Sebelumnya, agenda RDP tersebut sempat diinformasikan kepada sejumlah media untuk diliput. Namun, saat rapat akan dimulai, wartawan yang telah berada di lokasi diminta meninggalkan ruang rapat sehingga tidak dapat mengikuti jalannya pembahasan.
Kebijakan tersebut kemudian menuai pertanyaan dari kalangan jurnalis karena berbeda dengan informasi awal terkait pelaksanaan RDP.
Wakil Ketua DPRD Boltara, Depri Pontoh, menjelaskan bahwa keputusan menggelar rapat secara tertutup dilakukan agar proses pembahasan dapat berjalan lebih fokus serta menghindari adanya informasi yang belum utuh berkembang di tengah masyarakat.
Menurutnya, berbagai keterangan dari pihak-pihak terkait perlu dikaji secara menyeluruh sebelum disampaikan kepada publik.
“Setelah rapat selesai, teman-teman media dipersilakan mewawancarai langsung pihak-pihak yang hadir dalam RDP,” ujar Depri.
Ia memastikan hasil pembahasan RDP akan disampaikan kepada media setelah seluruh agenda rapat selesai dilakukan.
Sementara itu, Ketua DPC PDI Perjuangan Boltara, Amin Lasena, menyayangkan keputusan DPRD yang membatasi akses media dalam rapat tersebut.
Menurut Amin, persoalan yang dibahas dalam RDP menyangkut kepentingan masyarakat luas, terutama siswa, orang tua, serta pelaksanaan program pemerintah yang menggunakan anggaran negara.
“RDP itu bukan membahas rahasia negara.
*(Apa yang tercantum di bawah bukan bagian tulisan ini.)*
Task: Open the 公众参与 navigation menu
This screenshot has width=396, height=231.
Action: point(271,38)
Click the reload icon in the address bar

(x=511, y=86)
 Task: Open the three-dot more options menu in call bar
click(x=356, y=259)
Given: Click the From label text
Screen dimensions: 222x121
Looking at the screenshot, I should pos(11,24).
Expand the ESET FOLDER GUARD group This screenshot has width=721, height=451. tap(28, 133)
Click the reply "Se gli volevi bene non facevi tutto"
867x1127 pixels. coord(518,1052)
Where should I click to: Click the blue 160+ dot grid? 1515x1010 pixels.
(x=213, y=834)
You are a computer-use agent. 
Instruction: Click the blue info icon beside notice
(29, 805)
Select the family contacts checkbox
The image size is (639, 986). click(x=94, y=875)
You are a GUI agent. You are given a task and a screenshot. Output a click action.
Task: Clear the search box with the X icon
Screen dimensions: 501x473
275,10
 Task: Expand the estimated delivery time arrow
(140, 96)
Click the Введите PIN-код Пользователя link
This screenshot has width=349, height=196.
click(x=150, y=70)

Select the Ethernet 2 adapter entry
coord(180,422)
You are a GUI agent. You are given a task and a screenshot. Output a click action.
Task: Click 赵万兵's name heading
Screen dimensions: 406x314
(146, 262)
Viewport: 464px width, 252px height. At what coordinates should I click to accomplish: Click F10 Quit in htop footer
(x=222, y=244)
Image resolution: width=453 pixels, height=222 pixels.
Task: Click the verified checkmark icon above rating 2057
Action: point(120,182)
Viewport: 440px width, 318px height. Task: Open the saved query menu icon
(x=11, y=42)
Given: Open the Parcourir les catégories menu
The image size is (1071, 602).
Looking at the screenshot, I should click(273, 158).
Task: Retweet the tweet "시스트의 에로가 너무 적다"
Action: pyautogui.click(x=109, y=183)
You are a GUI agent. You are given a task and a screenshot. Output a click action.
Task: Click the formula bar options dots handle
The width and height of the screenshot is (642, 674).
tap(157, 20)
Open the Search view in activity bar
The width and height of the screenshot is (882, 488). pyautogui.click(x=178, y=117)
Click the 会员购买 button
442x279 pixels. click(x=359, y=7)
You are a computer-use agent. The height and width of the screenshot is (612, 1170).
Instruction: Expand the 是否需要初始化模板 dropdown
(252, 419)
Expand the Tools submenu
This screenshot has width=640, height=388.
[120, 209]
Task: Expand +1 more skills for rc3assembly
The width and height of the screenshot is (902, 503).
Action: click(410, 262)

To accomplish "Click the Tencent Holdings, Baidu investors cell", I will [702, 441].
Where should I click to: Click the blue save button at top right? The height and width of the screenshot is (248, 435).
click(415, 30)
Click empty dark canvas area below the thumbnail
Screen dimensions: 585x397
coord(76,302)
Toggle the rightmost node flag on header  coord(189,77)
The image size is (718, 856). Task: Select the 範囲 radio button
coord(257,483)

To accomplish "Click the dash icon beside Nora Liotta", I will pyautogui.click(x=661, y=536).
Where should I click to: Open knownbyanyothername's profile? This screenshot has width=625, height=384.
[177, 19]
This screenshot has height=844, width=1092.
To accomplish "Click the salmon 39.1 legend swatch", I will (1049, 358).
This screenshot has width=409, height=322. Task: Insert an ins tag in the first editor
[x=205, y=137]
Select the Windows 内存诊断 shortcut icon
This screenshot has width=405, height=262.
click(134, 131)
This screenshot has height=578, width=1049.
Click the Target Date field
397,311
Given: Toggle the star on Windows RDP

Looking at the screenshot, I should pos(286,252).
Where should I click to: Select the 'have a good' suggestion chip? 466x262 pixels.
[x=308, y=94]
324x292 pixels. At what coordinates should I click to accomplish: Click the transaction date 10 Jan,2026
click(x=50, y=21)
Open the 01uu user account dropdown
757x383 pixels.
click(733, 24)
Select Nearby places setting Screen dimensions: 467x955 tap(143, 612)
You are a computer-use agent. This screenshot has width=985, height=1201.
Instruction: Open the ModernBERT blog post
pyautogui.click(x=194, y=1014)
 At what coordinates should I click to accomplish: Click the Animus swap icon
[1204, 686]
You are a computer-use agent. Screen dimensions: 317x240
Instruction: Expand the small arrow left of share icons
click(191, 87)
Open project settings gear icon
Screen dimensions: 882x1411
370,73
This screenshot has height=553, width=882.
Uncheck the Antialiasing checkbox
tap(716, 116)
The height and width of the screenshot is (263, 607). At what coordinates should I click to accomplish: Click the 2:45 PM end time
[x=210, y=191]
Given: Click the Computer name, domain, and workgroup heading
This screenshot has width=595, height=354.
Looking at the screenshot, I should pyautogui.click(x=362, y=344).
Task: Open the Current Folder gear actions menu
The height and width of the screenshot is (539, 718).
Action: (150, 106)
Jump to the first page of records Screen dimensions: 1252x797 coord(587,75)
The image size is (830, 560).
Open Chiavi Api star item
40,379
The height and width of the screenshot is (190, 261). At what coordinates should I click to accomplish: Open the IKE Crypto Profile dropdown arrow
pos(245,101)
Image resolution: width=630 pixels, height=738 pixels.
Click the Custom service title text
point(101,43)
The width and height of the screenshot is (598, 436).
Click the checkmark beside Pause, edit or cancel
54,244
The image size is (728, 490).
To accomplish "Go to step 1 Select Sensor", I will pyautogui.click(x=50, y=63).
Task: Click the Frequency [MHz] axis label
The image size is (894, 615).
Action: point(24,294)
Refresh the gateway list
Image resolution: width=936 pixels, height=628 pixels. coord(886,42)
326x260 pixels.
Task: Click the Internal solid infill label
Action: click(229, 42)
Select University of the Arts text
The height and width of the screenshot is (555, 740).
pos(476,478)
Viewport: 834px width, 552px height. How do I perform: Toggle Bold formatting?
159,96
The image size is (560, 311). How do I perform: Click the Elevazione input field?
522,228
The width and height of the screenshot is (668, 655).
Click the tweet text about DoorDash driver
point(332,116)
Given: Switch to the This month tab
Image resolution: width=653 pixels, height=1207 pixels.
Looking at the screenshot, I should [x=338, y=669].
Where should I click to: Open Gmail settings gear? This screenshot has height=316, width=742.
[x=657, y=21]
Yang dibahas adalah persoalan yang menyangkut kepentingan masyarakat luas. Karena itu, publik berhak mengetahui apa yang sebenarnya terjadi dan bagaimana penyelesaiannya,” ujar Amin saat ditemui awak media di salah satu kafe di kawasan wisata Pantai Batu Pinagut Boroko.
Ia menilai keterbukaan informasi penting dilakukan, terlebih isu yang dibahas berkaitan dengan program pemerintah yang menyasar anak-anak sekolah.
“Kalau rapat ditutup, orang akan bertanya-tanya. Apa yang sebenarnya dibahas? Mengapa masyarakat tidak boleh tahu? Padahal yang sedang dibahas adalah program yang menggunakan uang rakyat dan menyasar anak-anak sekolah,” katanya.
Hingga berita ini diterbitkan, hasil resmi RDP belum disampaikan kepada media. DPRD Boltara menyatakan kesimpulan rapat akan diumumkan setelah seluruh proses pembahasan selesai.